■ **RECORD EXTRACTS**:
--------------------------------
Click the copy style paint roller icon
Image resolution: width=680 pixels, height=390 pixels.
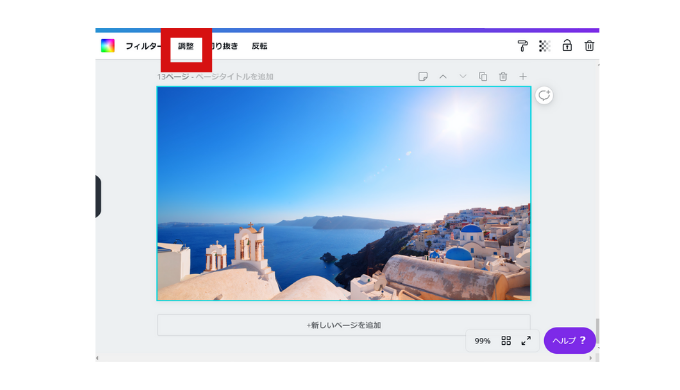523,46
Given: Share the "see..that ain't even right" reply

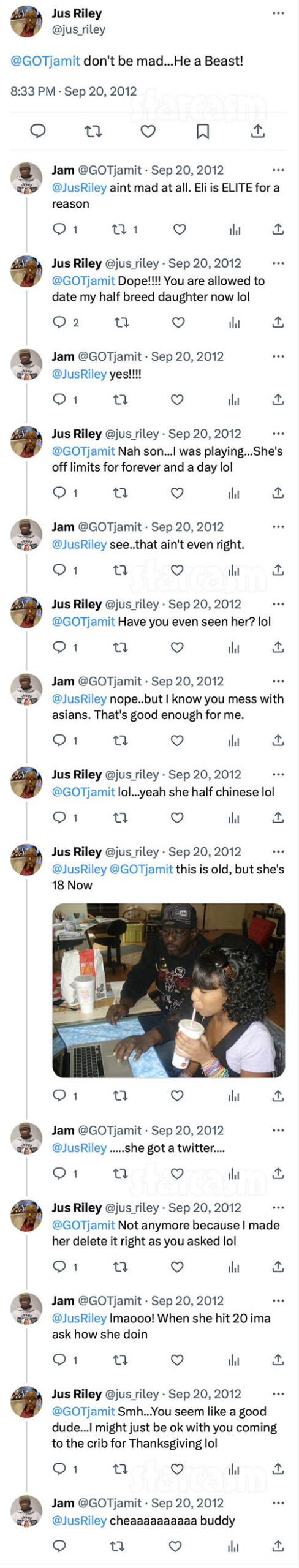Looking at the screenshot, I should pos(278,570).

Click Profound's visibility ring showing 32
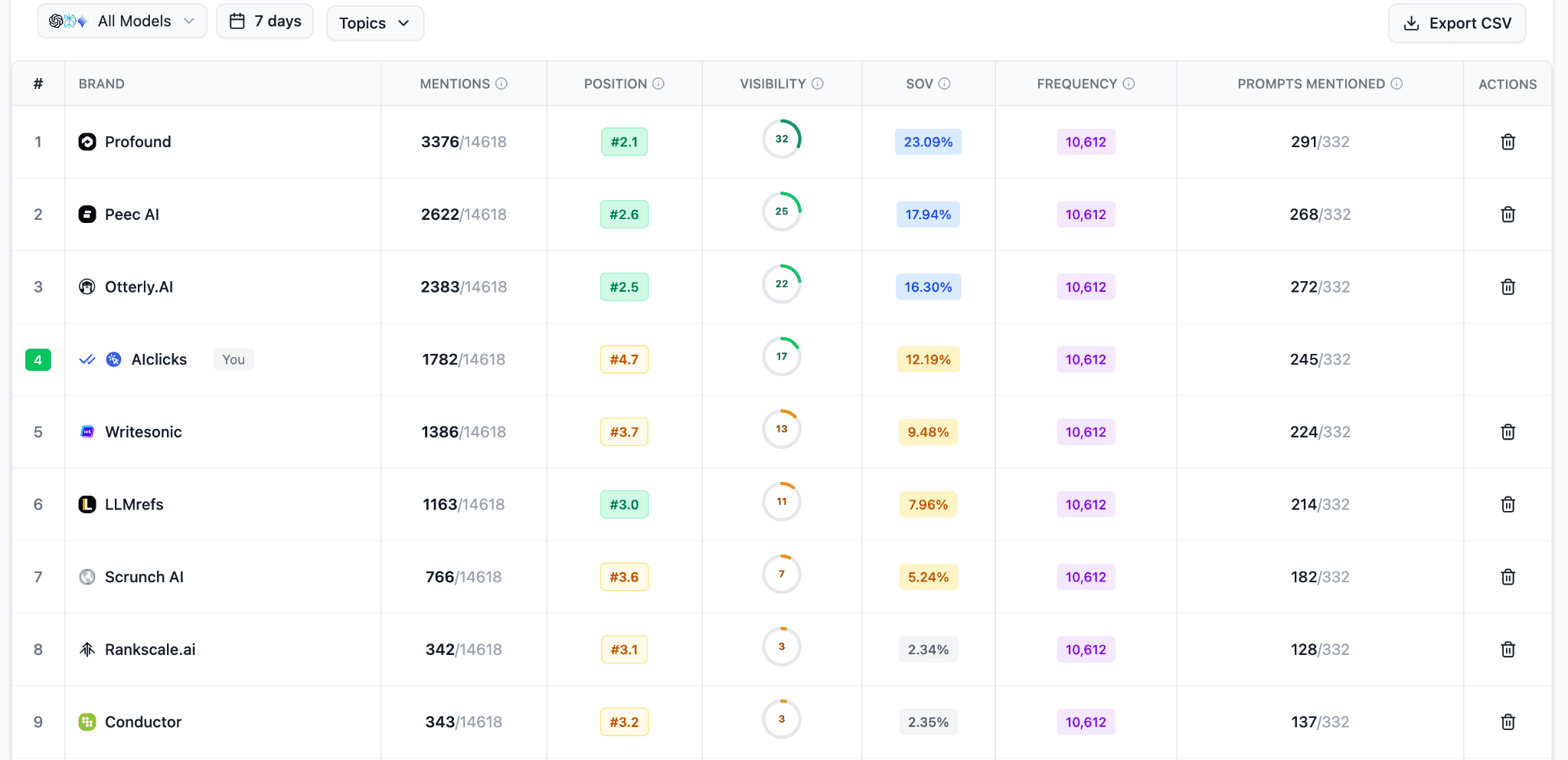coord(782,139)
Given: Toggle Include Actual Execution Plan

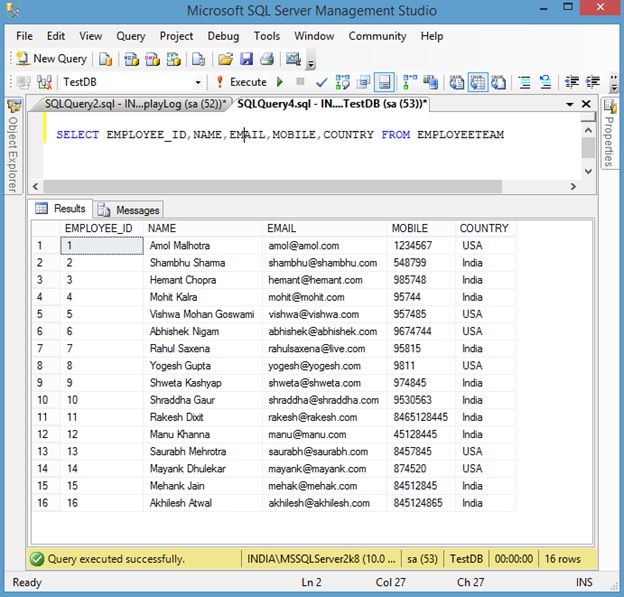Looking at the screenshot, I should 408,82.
--------------------------------
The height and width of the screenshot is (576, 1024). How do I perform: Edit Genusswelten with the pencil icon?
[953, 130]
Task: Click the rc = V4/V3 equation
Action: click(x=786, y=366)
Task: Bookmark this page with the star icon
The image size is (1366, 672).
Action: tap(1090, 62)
--------------------------------
■ **EXERCISE OBJECTIVE**:
Copy out the range of lines above starting at the line with "The height and" and ending at the line with "Task: Bookmark this page with the star icon", exactly and including both.

■ **RESULT FOR THIS TASK**:
The height and width of the screenshot is (576, 1024). How do I perform: Edit Genusswelten with the pencil icon?
[953, 130]
Task: Click the rc = V4/V3 equation
Action: click(x=786, y=366)
Task: Bookmark this page with the star icon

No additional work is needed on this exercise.